Not surprising in a SNG that featured two final table finishers from Tunica and several participants in the main event in Reno, I did not cash.
I spent most of Tuesday at the Peppermill, playing in a poker and blackjack tournament (though not at the same time), but saw T.J. Cloutier and Mark Seif playing craps before I left. Jason told me T.J. busted out this morning.
His craps play is legendary. I believe Andy Bloch wrote something on his WPT Fan Web site to the effect that if you haven’t been asked by T.J. for a loan you haven’t really arrived in the poker world.
“T.J., you roll more sevens than anyone alive,” I heard someone say as I passed the craps table on the way to catch the shuttle bus.
I was relaxing in my hotel room this evening when I got a call from Natalie, Hoyt Corkins’ girlfriend. The reception was garbled, but I made out that they were in the poker room. So I threw on my shoes and headed downstairs to find Hoyt without his trademark cowboy hat. Clad in a baseball cap and leather jacket, he was chewing on a cigar while sitting in the ten seat in a $25-$50 blinds no limit game. To his right sat Lee Markholt and in the five seat was Kenna James, getting a deep back massage.
In the first hand I observed, Kenna raised under the gun to $400. The action moved to Hoyt and he tossed in $1,600 in chips. The action returned to Kenna, who thought for a moment.
“How much you got behind you Hoyt?” he asked.
Hoyt picked up his stack of hundreds and did a quick mental count.
“Ten thousand,” he replied.
“I raise,” Kenna said. He counted out thirty Benjamins and dropped them into the pot.
Hoyt thought for a minute and then picked up his stack of hundreds as if to call or raise before tossing his cards into the muck.
“Your kings are good,” he said.
I didn’t want to bother Hoyt in the middle of a game, but he welcomed me to sit beside him and ask some questions. So I took Natalie’s seat as she went to Johnny Rocket’s for a milkshake and began prying.
His initial answers were simple and amusing. What’s the hardest part about life on the circuit? Losing. What’s the best part? Winning.
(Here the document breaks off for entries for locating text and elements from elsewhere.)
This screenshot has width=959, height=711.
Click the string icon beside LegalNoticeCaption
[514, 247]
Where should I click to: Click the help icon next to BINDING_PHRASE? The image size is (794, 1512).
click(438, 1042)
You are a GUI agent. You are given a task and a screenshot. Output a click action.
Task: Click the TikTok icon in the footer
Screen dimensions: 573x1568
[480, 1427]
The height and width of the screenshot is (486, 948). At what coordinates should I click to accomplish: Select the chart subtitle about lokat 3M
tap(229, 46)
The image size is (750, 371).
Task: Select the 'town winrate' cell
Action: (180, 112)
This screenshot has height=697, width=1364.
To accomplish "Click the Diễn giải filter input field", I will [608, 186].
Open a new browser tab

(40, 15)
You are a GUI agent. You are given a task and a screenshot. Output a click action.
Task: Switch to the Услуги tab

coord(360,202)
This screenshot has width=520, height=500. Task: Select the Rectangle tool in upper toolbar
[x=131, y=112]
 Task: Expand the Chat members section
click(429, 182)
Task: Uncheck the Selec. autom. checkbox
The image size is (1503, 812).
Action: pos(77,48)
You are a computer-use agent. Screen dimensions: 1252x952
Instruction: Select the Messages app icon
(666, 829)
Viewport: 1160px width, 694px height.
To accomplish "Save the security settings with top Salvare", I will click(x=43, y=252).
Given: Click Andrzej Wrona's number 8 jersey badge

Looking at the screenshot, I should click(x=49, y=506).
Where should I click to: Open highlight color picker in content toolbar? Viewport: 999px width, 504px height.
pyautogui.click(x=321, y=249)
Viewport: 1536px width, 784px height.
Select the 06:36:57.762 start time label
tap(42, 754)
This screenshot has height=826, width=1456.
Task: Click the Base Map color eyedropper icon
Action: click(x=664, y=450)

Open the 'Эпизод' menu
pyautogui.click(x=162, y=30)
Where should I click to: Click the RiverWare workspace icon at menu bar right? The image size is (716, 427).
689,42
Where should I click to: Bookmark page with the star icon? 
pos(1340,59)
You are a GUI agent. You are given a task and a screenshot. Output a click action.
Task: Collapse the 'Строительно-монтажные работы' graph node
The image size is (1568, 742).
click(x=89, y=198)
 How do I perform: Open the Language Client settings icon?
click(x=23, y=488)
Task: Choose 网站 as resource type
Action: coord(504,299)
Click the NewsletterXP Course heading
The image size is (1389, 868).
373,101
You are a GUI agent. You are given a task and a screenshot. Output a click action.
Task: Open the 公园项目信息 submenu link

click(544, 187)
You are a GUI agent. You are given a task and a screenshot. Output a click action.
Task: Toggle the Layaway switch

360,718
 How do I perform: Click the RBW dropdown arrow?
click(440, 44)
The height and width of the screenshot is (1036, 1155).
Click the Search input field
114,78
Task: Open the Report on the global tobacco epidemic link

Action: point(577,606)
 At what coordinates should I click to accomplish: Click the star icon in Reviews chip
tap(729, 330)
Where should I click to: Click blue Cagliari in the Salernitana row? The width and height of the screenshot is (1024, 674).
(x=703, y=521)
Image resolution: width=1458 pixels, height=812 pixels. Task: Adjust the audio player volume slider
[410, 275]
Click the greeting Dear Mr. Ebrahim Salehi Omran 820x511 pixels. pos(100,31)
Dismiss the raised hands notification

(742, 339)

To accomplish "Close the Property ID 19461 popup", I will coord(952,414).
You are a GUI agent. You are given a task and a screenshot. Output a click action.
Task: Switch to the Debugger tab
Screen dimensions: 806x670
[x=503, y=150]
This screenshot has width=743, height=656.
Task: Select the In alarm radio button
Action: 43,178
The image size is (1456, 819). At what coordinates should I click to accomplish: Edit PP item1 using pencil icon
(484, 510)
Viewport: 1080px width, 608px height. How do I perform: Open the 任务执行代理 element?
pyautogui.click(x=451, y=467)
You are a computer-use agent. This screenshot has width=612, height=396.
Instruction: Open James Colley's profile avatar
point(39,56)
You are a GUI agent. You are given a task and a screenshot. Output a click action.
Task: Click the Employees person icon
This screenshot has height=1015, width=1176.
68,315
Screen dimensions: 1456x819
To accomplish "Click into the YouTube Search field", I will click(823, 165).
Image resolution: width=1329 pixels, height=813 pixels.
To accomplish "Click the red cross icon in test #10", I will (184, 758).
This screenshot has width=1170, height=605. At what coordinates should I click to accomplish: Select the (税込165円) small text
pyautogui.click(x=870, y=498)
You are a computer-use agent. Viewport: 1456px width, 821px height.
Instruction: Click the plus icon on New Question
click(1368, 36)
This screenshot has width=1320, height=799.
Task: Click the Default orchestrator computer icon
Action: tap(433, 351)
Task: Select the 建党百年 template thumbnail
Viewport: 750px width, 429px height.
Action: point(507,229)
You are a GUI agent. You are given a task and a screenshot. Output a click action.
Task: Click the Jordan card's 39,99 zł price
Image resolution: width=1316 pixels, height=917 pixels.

Hoyt laughed as he answered.
He explained further.
“When you’ve got your confidence and you can feel things and you’re in the zone,” he said. “That’s the good part about poker.”
“Making a bluff and catching that magic card.” I thought immediately of the trips he made against Phil Hellmuth at the World Poker Finals a few years ago that had the Poker Brat fuming.
Hoyt used to focus on Omaha, and his only WSOP bracelet was in that game back in the 1980s. Back in his cattle farming days, Hoyt played a lot of Omaha in Tunica and Philadelphia, Miss. He finally decided to play no limit hold’em.
“When I saw the TV coverage of the tournaments kick in I thought I would give it a shot,” he said.
Now NLHE is his focus and he loves it.
“It really is the Cadillac of poker. I has a lot of moves and it changes so much.”
Suddenly our interview was interrupted.
“Are you being interviewed?” a played I didn’t recognize called out from the three seat. “You know we’re going to needle you now.”
“I’m from Alabama too,” I told the guy. “So don’t give him too hard a time.”
I asked Hoyt what’s the hardest part about the travel.
“I couldn’t make it without Natalie,” he said. “She takes care of the planning and the packing. Half the time I don’t know what airline we’re flying on.”
He believes having someone to take care of the travel arrangements gives him a small edge.
“Every small edge helps,” he said. “I just come and play poker.”
Hoyt said he plays about 30 major tournaments a year, a mix that includes perhaps 10 World Poker Tour events, 12 World Series of Poker tournaments and a handful of WSOP Circuit events.
“I try to keep the tournaments down because they are mentally draining,” he said.
His advice to young aspiring pros: “If you’re going to school, stay in school. Forget about it.”
That statement is a testament to how difficult it can be to make it on the poker tournament circuit. Hoyt believes some people are born with the ability to succeed while others are not.
“There’s a lot of people trying, but there’s not too many make it,” he said. “The odds are not good.”